TESTO DELLA PAGINA =
┌──
La valle dei fiori è un posto che esiste nella Groenlandia orientale, un pezzo di tregua tra la montagna e la città, un luogo dove riposare. La protagonista del racconto, una ragazza inuit, trova questo luogo particolare nel viaggio in cui accompagna la sua fidanzata nel doloroso percorso di comprensione e di accettazione del suicidio della giovane cugina di quest’ultima. Questo suicidio è solo l’ultimo di una serie di morti autoinflitte, la cui tragedia viene spesso inghiottita da lungaggini burocratiche e difficoltà delle strutture sociali e sanitarie di assistere una parte sempre più disperata della popolazione, specialmente tra gli adolescenti.
Il nome della protagonista è un segreto che non ci viene mai svelato, quello che sappiamo di lei sono cose che riguardano, nel profondo, tutti noi. Senso di inadeguatezza, difficoltà di inserimento nella società, appartenenza a un gruppo etnico che in Danimarca è considerato di serie B, mancanza di un linguaggio adatto a tradurre in parole la frustrazione e l’estraneità verso il suo stesso corpo. Inoltre, il suo coming out ha suscitato, alle scuole medie, una reattività ostile da parte dei compagni di scuola, in un mondo dove il buio invernale genera ansia e depressione, e ogni forma di sensibilità più estrema viene etichettata come strana.
La borsa di studio che le consente l’accesso a una buona Università danese, e a tutta una serie di facilitazioni, in realtà le rende evidente quanto sia diversa dai suoi coetanei. Lei è molto grossa e ha la pelle così scura che sembra sporca, in un universo di biondi, alti e con la pelle pallida. In più non parla il loro linguaggio emotivo, le sfuggono le frasi idiomatiche, i modi di dire e i motteggi di chi condivide lo stesso orizzonte. La lontananza dalla fidanzata, una storia appena iniziata ma che vede entrambe coinvolte, è la molla che fa scattare il senso di solitudine più estremo, che la porta a trascurare gli studi, a mentire a casa sugli esami fatti, e a consumare sesso frettoloso con una ragazza carina incontrata in una discoteca. L’annuncio del suicidio della cugina della compagna e il viaggio verso la famiglia di lei e i luoghi della sua infanzia accelerano un percorso di straniamento e di progressivo scollamento dalla realtà.
└──
MATERIALE FORNITO =
┌──
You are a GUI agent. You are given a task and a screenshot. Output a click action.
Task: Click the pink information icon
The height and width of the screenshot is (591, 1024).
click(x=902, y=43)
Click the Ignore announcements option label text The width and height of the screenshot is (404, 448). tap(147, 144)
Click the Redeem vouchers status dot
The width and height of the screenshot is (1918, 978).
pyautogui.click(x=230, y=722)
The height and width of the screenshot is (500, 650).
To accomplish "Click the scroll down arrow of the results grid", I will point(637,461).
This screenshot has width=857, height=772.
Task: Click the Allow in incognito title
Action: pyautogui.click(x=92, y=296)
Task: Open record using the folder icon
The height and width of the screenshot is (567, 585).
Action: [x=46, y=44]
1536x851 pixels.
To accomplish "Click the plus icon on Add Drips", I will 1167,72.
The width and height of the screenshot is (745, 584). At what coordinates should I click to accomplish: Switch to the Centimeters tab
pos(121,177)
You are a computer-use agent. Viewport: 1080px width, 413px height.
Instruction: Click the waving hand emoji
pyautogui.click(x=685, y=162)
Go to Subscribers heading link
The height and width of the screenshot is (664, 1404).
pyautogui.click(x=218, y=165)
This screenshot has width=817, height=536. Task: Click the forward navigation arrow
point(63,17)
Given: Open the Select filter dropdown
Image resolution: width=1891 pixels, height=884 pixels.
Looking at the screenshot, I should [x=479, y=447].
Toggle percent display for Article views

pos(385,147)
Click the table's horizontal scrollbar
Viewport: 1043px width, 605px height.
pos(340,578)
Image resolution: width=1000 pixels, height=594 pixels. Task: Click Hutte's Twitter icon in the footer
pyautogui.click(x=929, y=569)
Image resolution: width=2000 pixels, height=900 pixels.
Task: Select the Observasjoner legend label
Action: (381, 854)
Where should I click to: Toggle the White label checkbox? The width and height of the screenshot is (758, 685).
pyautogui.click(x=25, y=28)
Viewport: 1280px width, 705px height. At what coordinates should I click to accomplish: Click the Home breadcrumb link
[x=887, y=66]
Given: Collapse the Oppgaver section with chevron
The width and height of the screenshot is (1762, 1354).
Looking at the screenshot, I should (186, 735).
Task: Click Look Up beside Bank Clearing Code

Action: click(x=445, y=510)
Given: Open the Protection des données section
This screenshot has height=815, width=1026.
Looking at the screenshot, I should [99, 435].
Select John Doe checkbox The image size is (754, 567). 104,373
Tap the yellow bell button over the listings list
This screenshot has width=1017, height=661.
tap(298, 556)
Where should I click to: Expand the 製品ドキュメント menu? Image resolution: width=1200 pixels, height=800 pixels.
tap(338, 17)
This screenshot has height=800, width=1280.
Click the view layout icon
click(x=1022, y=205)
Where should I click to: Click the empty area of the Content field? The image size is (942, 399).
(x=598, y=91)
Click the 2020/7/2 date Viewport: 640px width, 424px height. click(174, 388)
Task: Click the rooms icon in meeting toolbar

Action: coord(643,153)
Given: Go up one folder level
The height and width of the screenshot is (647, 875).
└──
COMPITO = Traduci in inglese questa frase del testo della pagina: «Il nome della protagonista è un segreto che non ci viene mai svelato, quello che sappiamo di lei sono cose che riguardano, nel profondo, tutti noi.» L'elenco non ha alcun ruolo in questo compito.

COMPITO SVOLTO = The protagonist's name is a secret that is never revealed to us; what we know about her are things that, deep down, concern all of us.